DELİLLERİN DEĞERLENDİRİLMESİ,
HUKUKİ SEBEP VE GEREKÇE :
Dava, ferdi kaza sigorta poliçesi nedeni ile tazminat istemine ilişkindir.
Söz konusu olayda davalı, araçtaki yolcular için grup ferdi haza sigorta poliçesi düzenlemiştir. Davacı vekili tarafından yapılan ıslah dilekçesi ekinde bulunan poliçe de gözetildiğinde talebin ferdi kaza sigorta poliçesine dayalı tazminata ilişkin olduğu anlaşılmaktadır.

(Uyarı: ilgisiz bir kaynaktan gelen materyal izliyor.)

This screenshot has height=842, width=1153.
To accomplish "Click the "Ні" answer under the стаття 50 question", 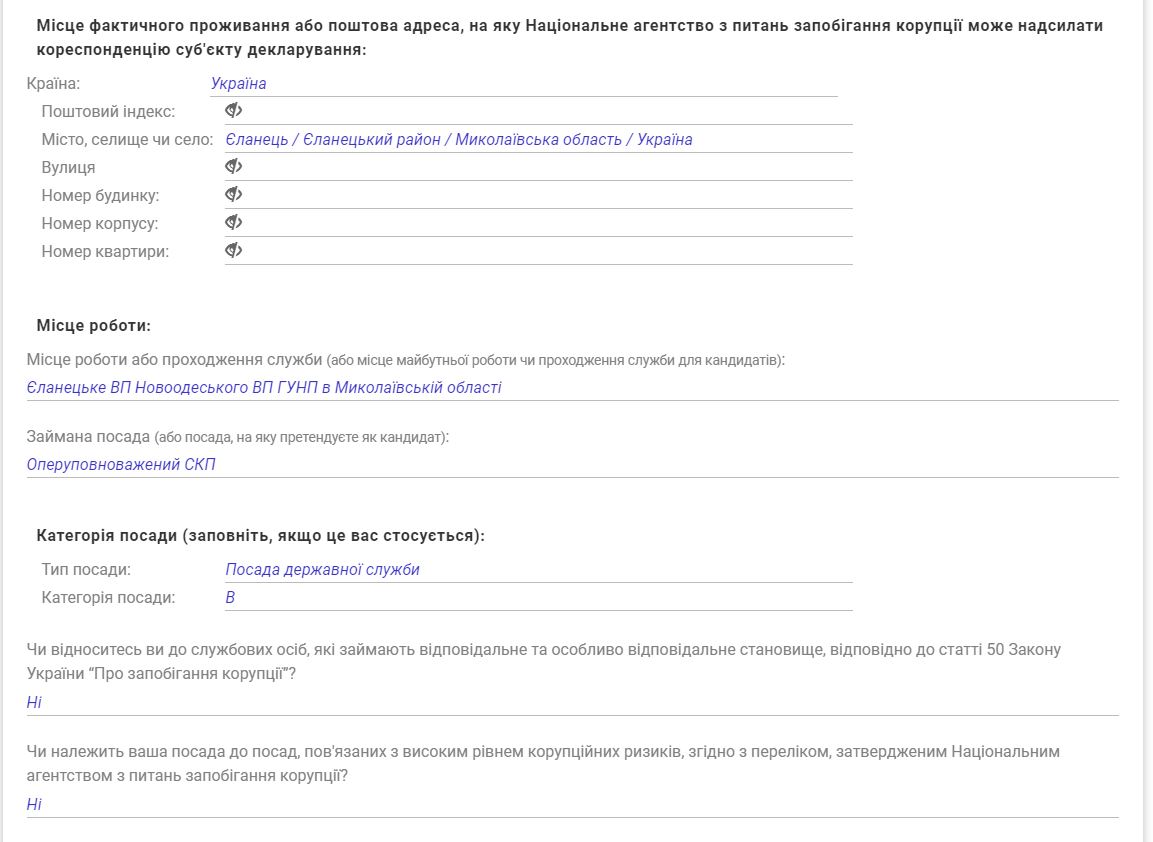I will pyautogui.click(x=34, y=703).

Dolayısıyla mahkemece bu sigorta poliçesi ve eki genel şartlara göre inceleme ve araştırma yapılıp sonucuna göre bir karar verilmesi gerekirken poliçe ile ilgisi bulunmayan geçici ve sürekli iş göremezlik tazminatı ilkelerine göre inceleme yaptırılıp anılan şekilde karar verilmesi doğru olmamış, HMK m 353/1,a,6 uyarınca esası incelenmeden kararın kaldırılmasına karar vermek gerekmiştir.
HÜKÜM :
Gerekçesi yukarıda açıklandığı üzere:
1-Davalı vekilinin istinaf başvurusunun kabulü ile:
Ankara 9. Asliye Ticaret Mahkemesi’nin …… sayılı dava dosyasında verdiği 29.01.2020 tarihli kararın, ESASI İNCELENMEDEN KALDIRILMASINA ve davanın yeniden görülmesi için dosyanın kararı veren mahkemeye GÖNDERİLMESİNE.
Kararın kaldırılması nedenine göre davalı vekilinin diğer istinaf itirazlarının incelenmesine bu aşamada yer olmadığına.
2-Peşin alınan istinaf karar harcının istek halinde iadesine.
3-Davalı tarafından istinaf aşamasında yapılan yargılama giderlerinin İlk Derece Mahkemesi tarafından hükümle birlikte değerlendirilmesine.
4-HMK m. 359/4 gereğince kararın tebliği, harç tahsil müzekkeresi yazılması ve gider avansı iadesi işlemleri ile m. 302/5 gereğince kesinleşme kaydı ve kesinleşme kaydı yapılan kararların yerine getirilmesi için gerekli bildirimlerin İlk Derece Mahkemesi tarafından yapılmasına.
27.10.2021 tarihinde, dosya üzerinde yapılan inceleme sonucunda, HMK m. 353/1,a ve 362/1,g gereğince KESİN olmak üzere, OYBİRLİĞİYLE karar verildi.